Descriptions are the primary way you provide business context to AI tools. Write descriptions as if you're explaining the field to a new team member who doesn't know your data.

Table descriptions should explain what the table represents and what kind of records it contains. For example: "Contains one row per completed sales transaction, including the product sold, the store location, and the transaction amount in USD." You can add descriptions in your lakehouse or warehouse using extended properties or metadata tables, or in the semantic model itself.

Column descriptions should clarify what values the column holds and any business rules. For example: "The unique identifier for each customer account. Assigned at account creation and doesn't change."

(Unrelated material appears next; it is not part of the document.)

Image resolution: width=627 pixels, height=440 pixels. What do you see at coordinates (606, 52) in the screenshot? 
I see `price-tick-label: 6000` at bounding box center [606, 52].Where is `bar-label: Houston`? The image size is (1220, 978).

Measure descriptions (in the semantic model) should explain the business logic, including what's included and excluded. For example: "Sum of all completed transaction amounts in USD. Excludes returns, refunds, and canceled orders. Uses the transaction date for time filtering."

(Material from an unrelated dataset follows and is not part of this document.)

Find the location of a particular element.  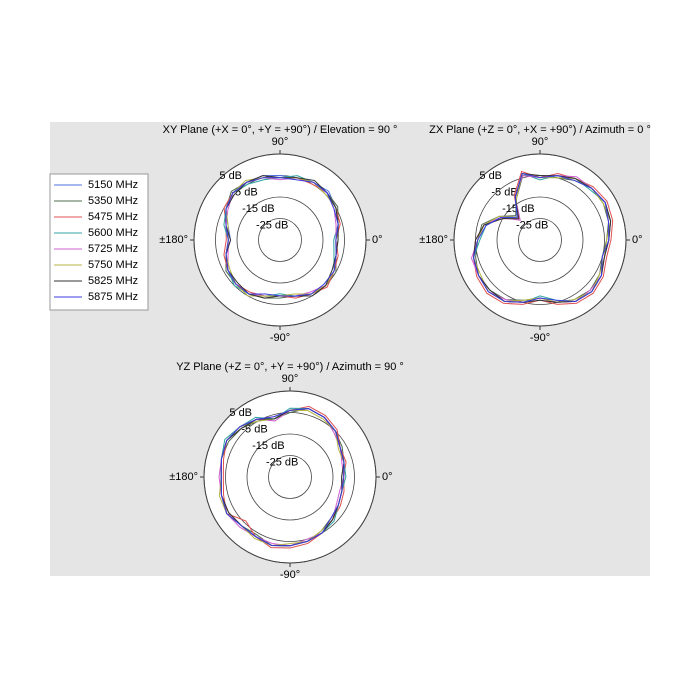

legend-label: 5475 MHz is located at coordinates (113, 217).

You can use Copilot in Power BI Desktop to generate measure descriptions automatically. Then you can review and revise the generated descriptions to verify accuracy and maintain consistency across your model.

Important

Descriptions are truncated after the first 200 characters when used as grounding data in the DAX query view experience. Keep the most important business context at the beginning of each description.

Simplify for AI consumption

Not everything in your model should be visible to AI tools. Technical columns, internal IDs, and ETL artifacts add noise to the grounding surface and increase the chance of misinterpretation.

Hide these from AI:

  • Surrogate key columns (like ProductKey or CustomerID) when a natural key or name column exists.
  • ETL metadata columns (like LoadDate, BatchID, or SourceSystem).
  • Deprecated or unused columns that remain in the model for backward compatibility.

Keep visible:

  • Business-facing columns that users reference in questions.
  • Measures that represent key business metrics.
  • Date table columns used for time intelligence.

Hiding a field in the semantic model removes it from Copilot's consideration entirely. Hidden fields reduce the number of schema elements Copilot processes during the grounding step.

Set up linguistic modeling in Power BI

Linguistic modeling is a Power BI feature that enhances how Copilot and Q&A interpret natural language queries against your semantic model. You configure linguistic modeling through the Q&A setup in Power BI Desktop.

Linguistic modeling includes two components:

  • Synonyms map alternate terms to field names. If your measure is called Revenue, you can add synonyms like Sales, Turnover, and Income. When a user asks about "sales" and your model has a measure called "Revenue," Copilot uses the synonym mapping to identify the correct field.
  • Linguistic relationships define verbs that connect entities in natural language queries. For example, you can specify that "Customers buy Products" or "Stores are located in Regions." These relationships help Copilot understand how to traverse your model based on the way users phrase questions.

You configure linguistic modeling in the Modeling ribbon under Q&A Setup. Copilot can suggest synonyms automatically. Review these suggestions and add domain-specific terms your users actually use.

Note

Linguistic modeling applies to semantic models in Power BI. Q&A must be enabled on your semantic model for linguistic modeling to take effect. Enable it under File > Options and settings > Options > Data Load > Turn on Q&A.

Linguistic modeling requires ongoing maintenance. As your model evolves and business terminology changes, update synonyms and relationships to keep them current.